- STATED PROBLEM -
Report every line in the entries below that contains the string "button", matching its case exactly.

- STORED RECORDS -
(begin)

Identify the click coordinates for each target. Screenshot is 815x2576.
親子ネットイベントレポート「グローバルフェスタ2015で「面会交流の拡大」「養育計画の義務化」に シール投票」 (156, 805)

(end)
(begin)

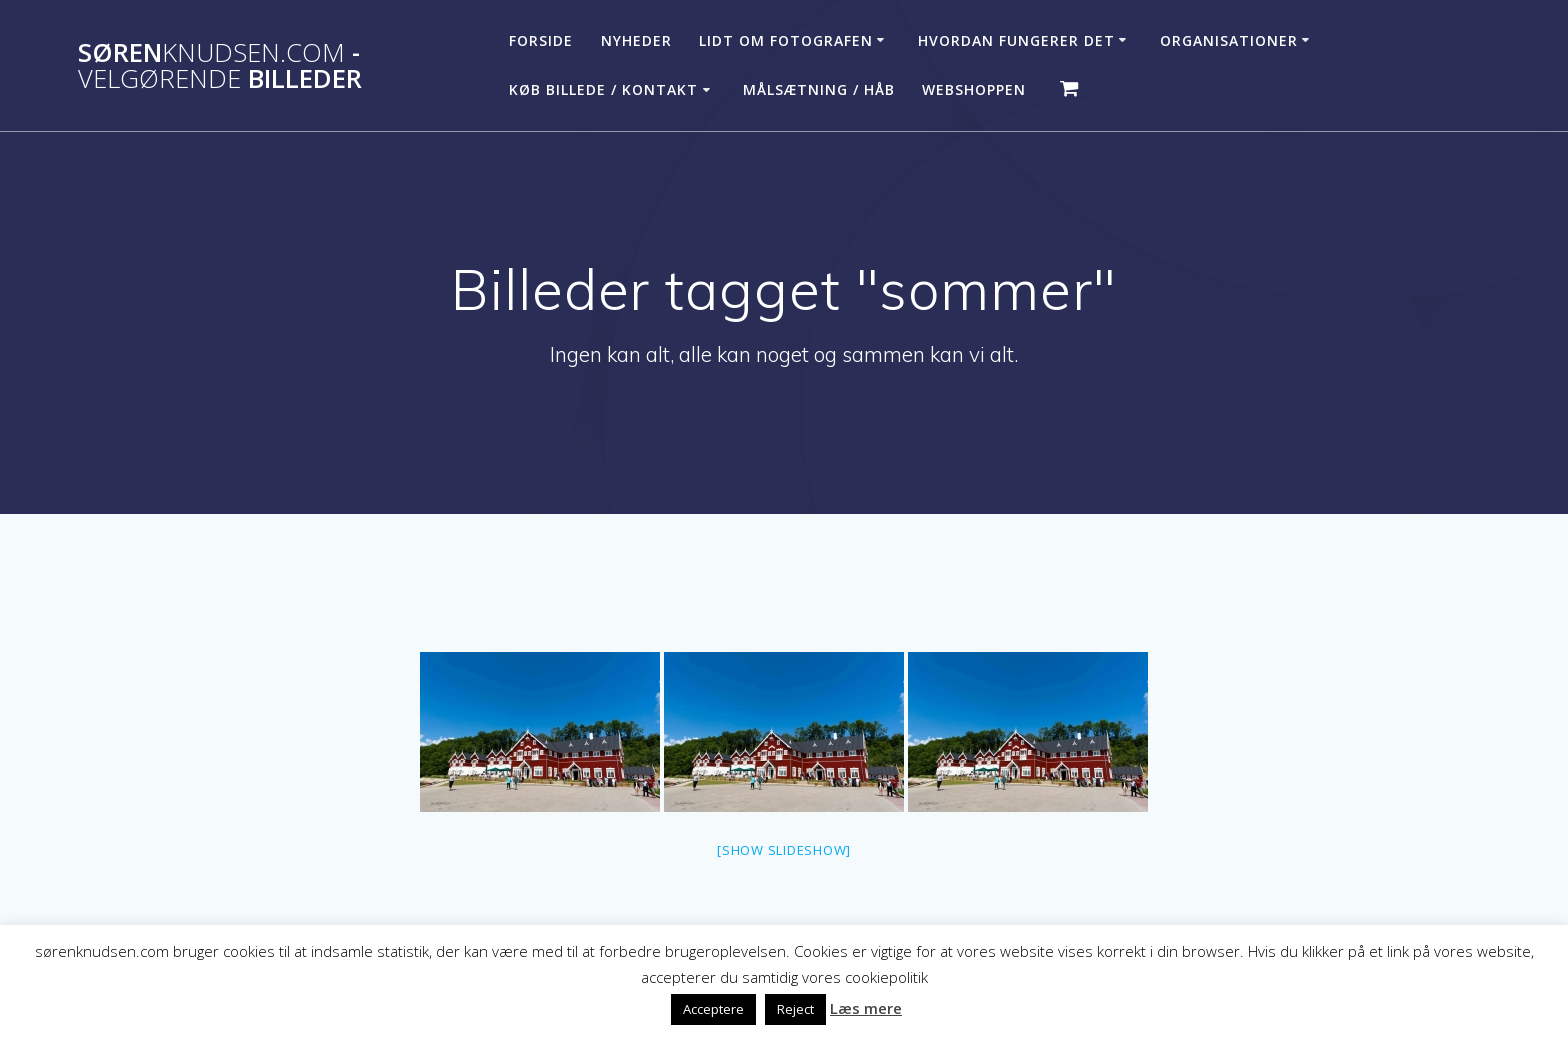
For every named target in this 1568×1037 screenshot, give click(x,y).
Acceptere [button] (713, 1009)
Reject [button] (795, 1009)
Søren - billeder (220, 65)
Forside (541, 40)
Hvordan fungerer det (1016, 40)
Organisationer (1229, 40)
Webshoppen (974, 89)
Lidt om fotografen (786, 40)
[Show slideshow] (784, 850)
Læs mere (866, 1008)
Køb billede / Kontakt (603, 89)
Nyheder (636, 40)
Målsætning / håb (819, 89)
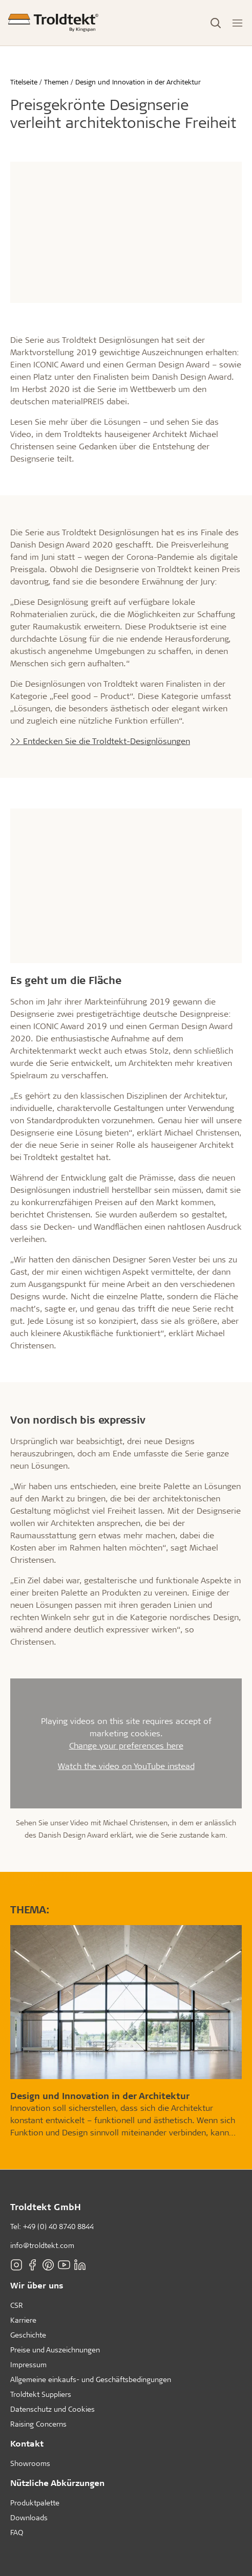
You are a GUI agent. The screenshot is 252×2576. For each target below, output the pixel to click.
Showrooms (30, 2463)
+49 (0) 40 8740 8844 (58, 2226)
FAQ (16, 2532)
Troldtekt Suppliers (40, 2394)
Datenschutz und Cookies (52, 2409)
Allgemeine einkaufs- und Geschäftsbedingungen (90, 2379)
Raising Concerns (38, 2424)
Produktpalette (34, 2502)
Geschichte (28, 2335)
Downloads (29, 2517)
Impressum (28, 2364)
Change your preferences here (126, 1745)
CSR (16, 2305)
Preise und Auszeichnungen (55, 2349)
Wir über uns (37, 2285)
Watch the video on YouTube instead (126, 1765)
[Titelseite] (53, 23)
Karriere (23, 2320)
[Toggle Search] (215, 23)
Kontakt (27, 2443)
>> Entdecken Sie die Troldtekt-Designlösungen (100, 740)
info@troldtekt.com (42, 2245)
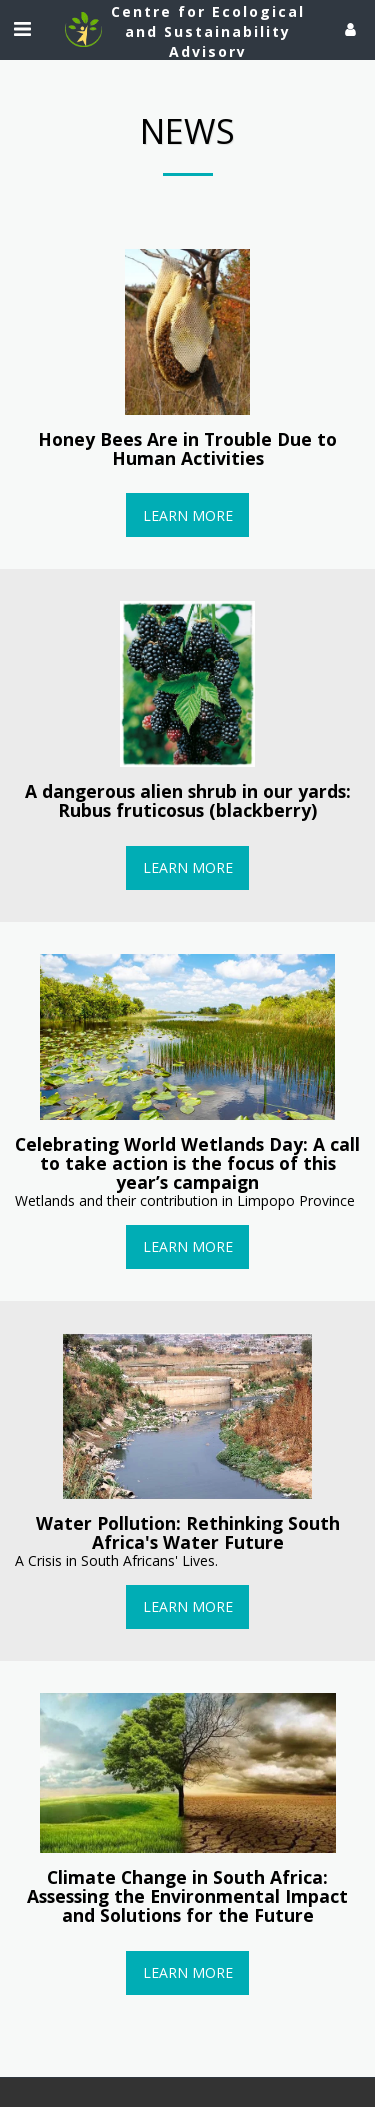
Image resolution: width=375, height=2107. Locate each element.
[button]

(end)

- ANSWER TO THE EXERCISE -
Acceptere [button] (713, 1009)
Reject [button] (795, 1009)
[button]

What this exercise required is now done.